I am new to Solr and am experimenting with SolrCloud - and it seems that ZooKeeper is the best way to manage high availability.
However, in our production environment we only have two servers (active-active) and I am concerned that Zookeeper is not ideal on two servers because if either of them goes down the whole ensemble stops working. The workaround so far is to run two ZKs on server1 and one ZK on server2, so that at least if server2 goes down we still have quorum (but if server1 goes down, game over).
What is the best practice / recommended solution for Solr in this scenario? Can it automatically replicate/fail over with SolrCloud between 2 servers without using zookeeper? Or is there some way to use Zookeeper (or another tool?) so that it is robust over 2 servers? Or do I have to go back to using the legacy-mode replication?
Thanks!
You are going to need more than 2 servers. A production Zookeeper ensemble needs at least 3 instances and should always be an odd number:
Three ZooKeeper servers is the minimum recommended size for an
ensemble, and we also recommend that they run on separate machines.
For reliable ZooKeeper service, you should deploy ZooKeeper in a
cluster known as an ensemble. As long as a majority of the ensemble
are up, the service will be available. Because Zookeeper requires a
majority, it is best to use an odd number of machines.

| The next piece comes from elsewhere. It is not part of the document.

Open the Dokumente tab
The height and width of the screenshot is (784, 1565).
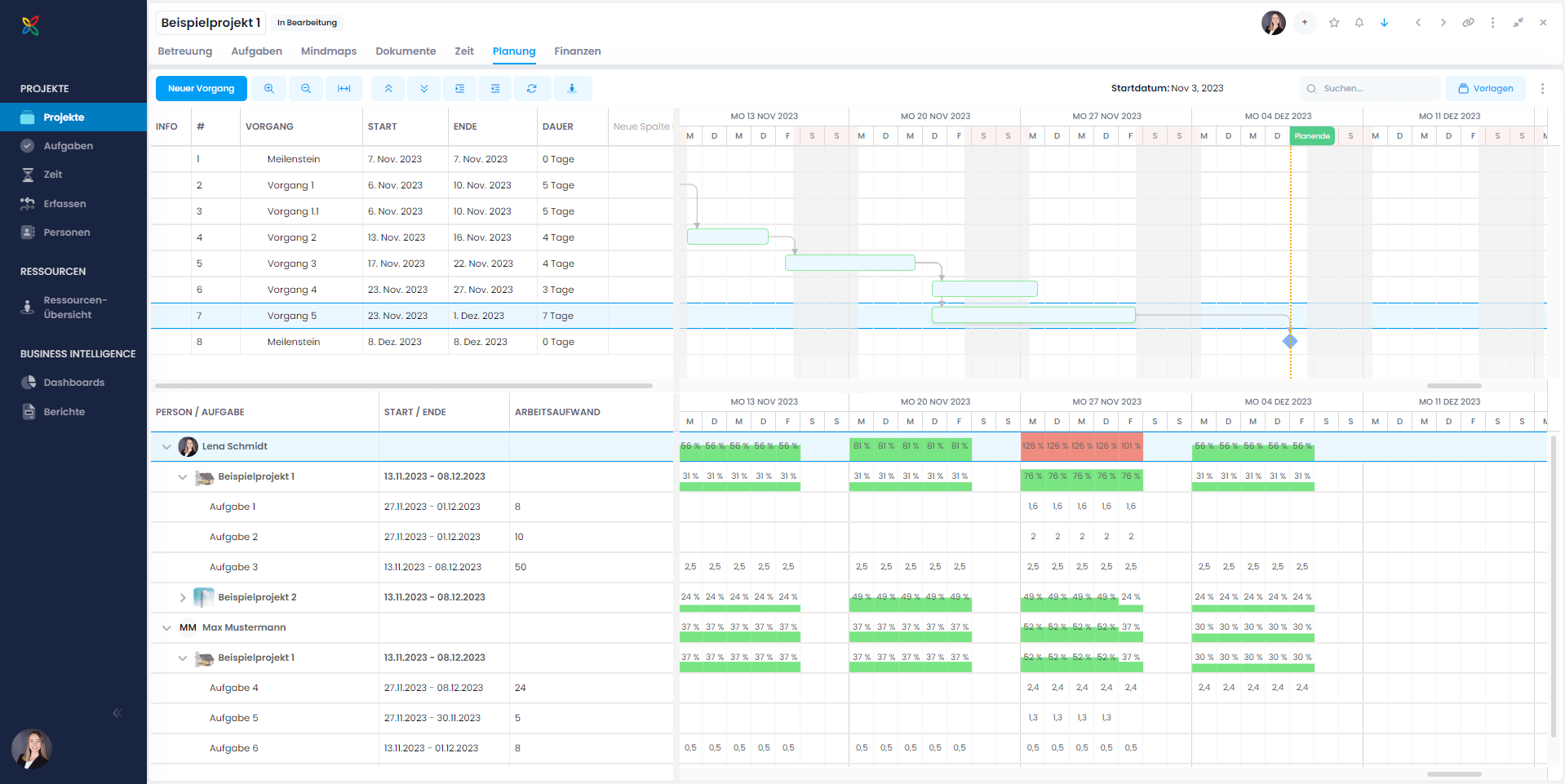tap(406, 51)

For example,
with four machines ZooKeeper can only handle the failure of a single
machine; if two machines fail, the remaining two machines do not
constitute a majority. However, with five machines ZooKeeper can
handle the failure of two machines.
http://zookeeper.apache.org/doc/r3.1.2/zookeeperAdmin.html
Running 2 instances on 1 server doesn't really cut it, as losing that server will kill the cluster. Solr Cloud requires Zookeeper - you can't get around it.
Setting Up an External ZooKeeper Ensemble
Although Solr comes bundled with Apache ZooKeeper, you should consider
yourself discouraged from using this internal ZooKeeper in production,
because shutting down a redundant Solr instance will also shut down
its ZooKeeper server, which might not be quite so redundant. Because a
ZooKeeper ensemble must have a quorum of more than half its servers
running at any given time, this can be a problem.
The solution to this problem is to set up an external ZooKeeper
ensemble.
https://cwiki.apache.org/confluence/display/solr/Setting+Up+an+External+ZooKeeper+Ensemble
Generally speaking trying to run truly distributed, large scale processing with less than 3 servers is a bad idea - Zookeeper is not unique in it's requirement for at least 3 servers to support reliable operation if a server fails. Generally you need a quorum of surviving servers (N/2+1) to function, so you need to start with at least 3.